La Corte de Salta confirma una condena por falta de transparencia contractual

La Corte de Justicia de Salta ha desestimado el recurso de inconstitucionalidad interpuesto por la representación procesal de una empresa de ahorro y capitalización contra la sentencia en su día pronunciada la Quinta Sala de la Cámara de Apelaciones en lo Civil y Comercial.

Según el portavoz del Poder Judicial de Salta, el demandate (C.N.L.) suscribió un contrato de consumo con la mercantil Autocrédito, Sociedad Anónima de Capitalización. Dicho contrato -dice la información judicial- contemplaba «la adhesión a cláusulas generales», lo que en principio supone que las referidas estipulaciones no fueron negociadas ni informadas individualmente.

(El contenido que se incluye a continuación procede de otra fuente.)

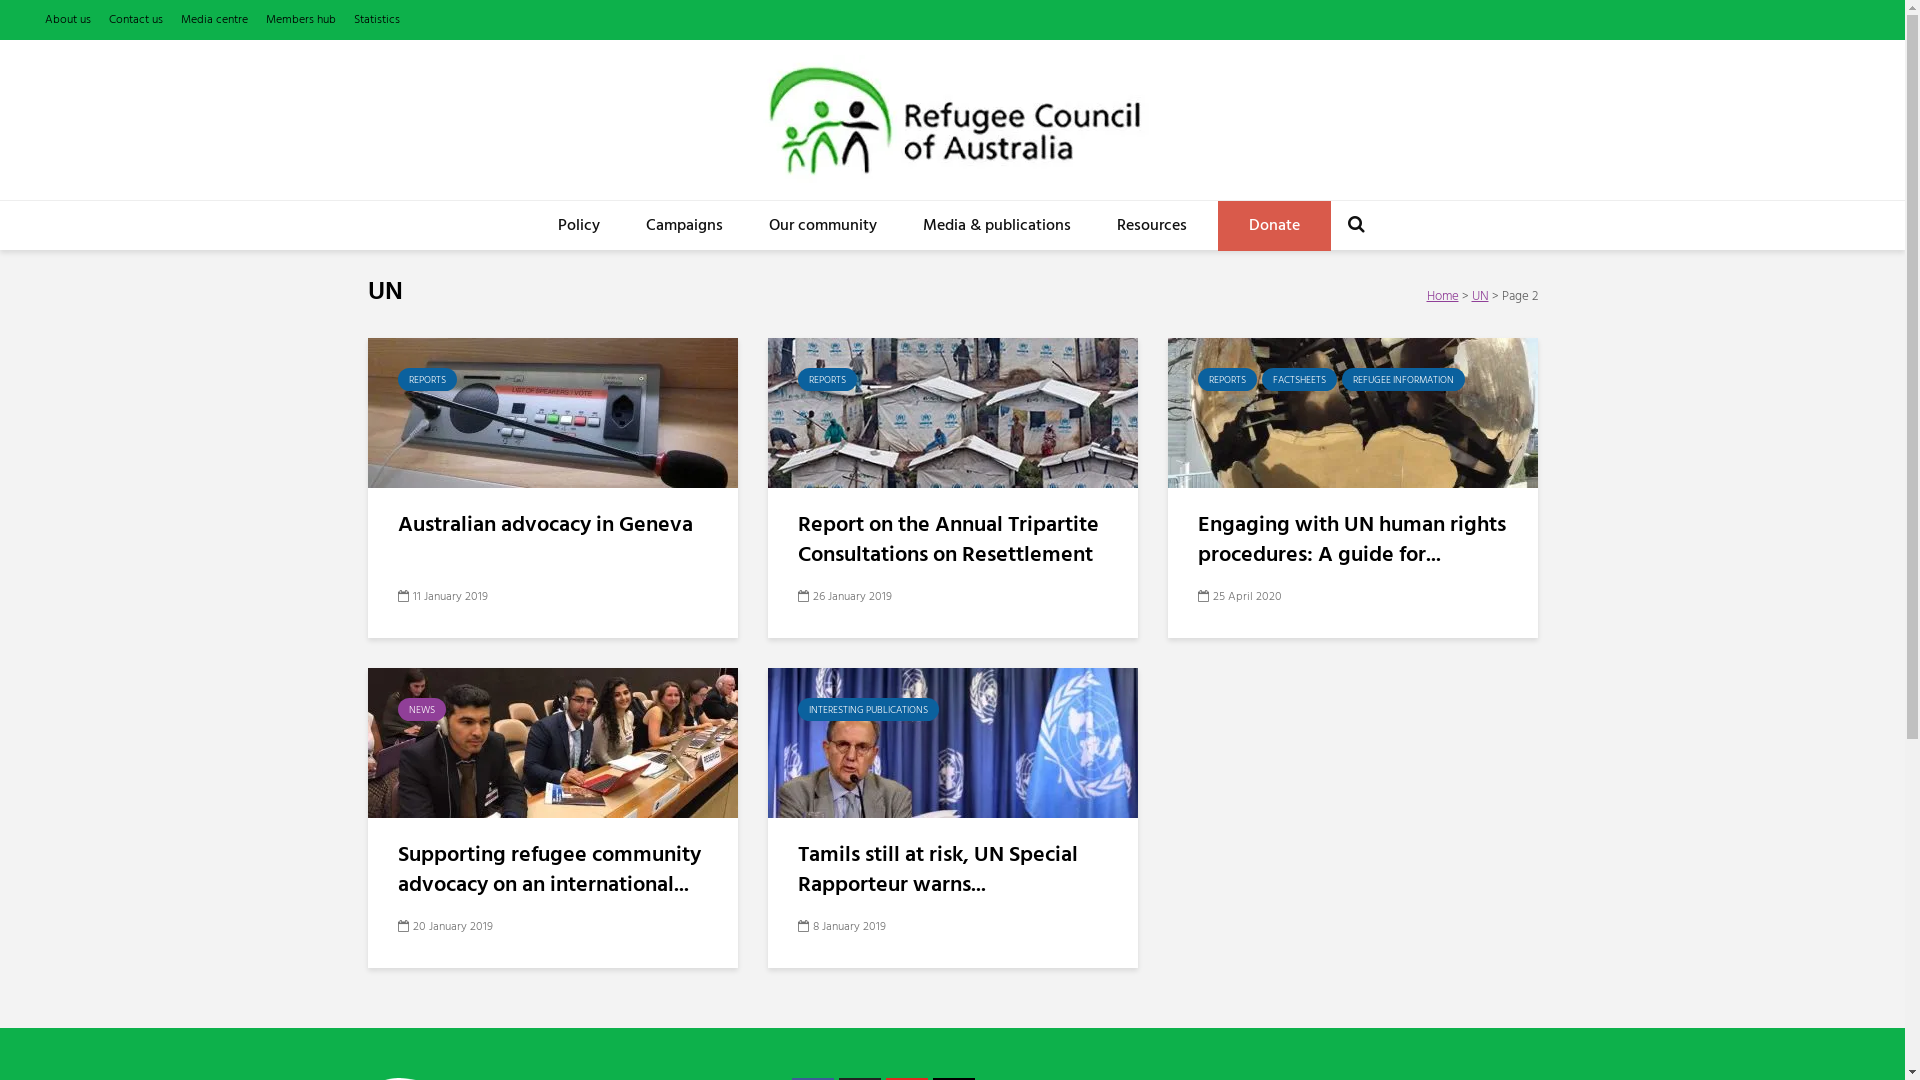 The width and height of the screenshot is (1920, 1080). Describe the element at coordinates (214, 19) in the screenshot. I see `'Media centre'` at that location.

La sentencia de la Corte de Justicia se basa fundamentalmente en el derecho reconocido a los consumidores y usuarios «a contar con información adecuada y veraz», que figura recogido en los artículos 42 de la Constitución Nacional y 31 de la Constitución de Salta.

Los magistrados que integran la Corte, tras analizar el contrato suscrito entre las partes, advirtieron que «la redacción del artículo octavo relativo a la posibilidad de rescate es de difícil comprensión, a la vez que remite al contenido –también complejo- de otros artículos y a la realización de cálculos que no resultan sencillos para el nivel medio de los consumidores a los cuales se encuentra destinada la operatoria».

Para los jueces, la cláusula en cuestión «no resulta adecuada, por lo que no puede considerarse suficiente a los fines de acreditar el cumplimiento del deber de información que pesa sobre el proveedor. A ello debe sumarse, tal como se destaca en el fallo del tribunal de grado, que el pequeño tamaño de la letra del contrato torna dificultosa su lectura, lo que constituye un elemento más que demuestra el incumplimiento de la accionada al deber de informar».

La sentencia de la Corte puntualiza que que el hecho de que se hubiera incluido la transcripción literal del artículo 34 de la Ley 24240 «de ningún modo constituye una causal que exima a la empresa del deber de brindar información adecuada y veraz».

La Corte finalmente ha ratificado la postura doctrinal que entiende que la aprobación administrativa de los contratos o de sus cláusulas no obsta a su control judicial.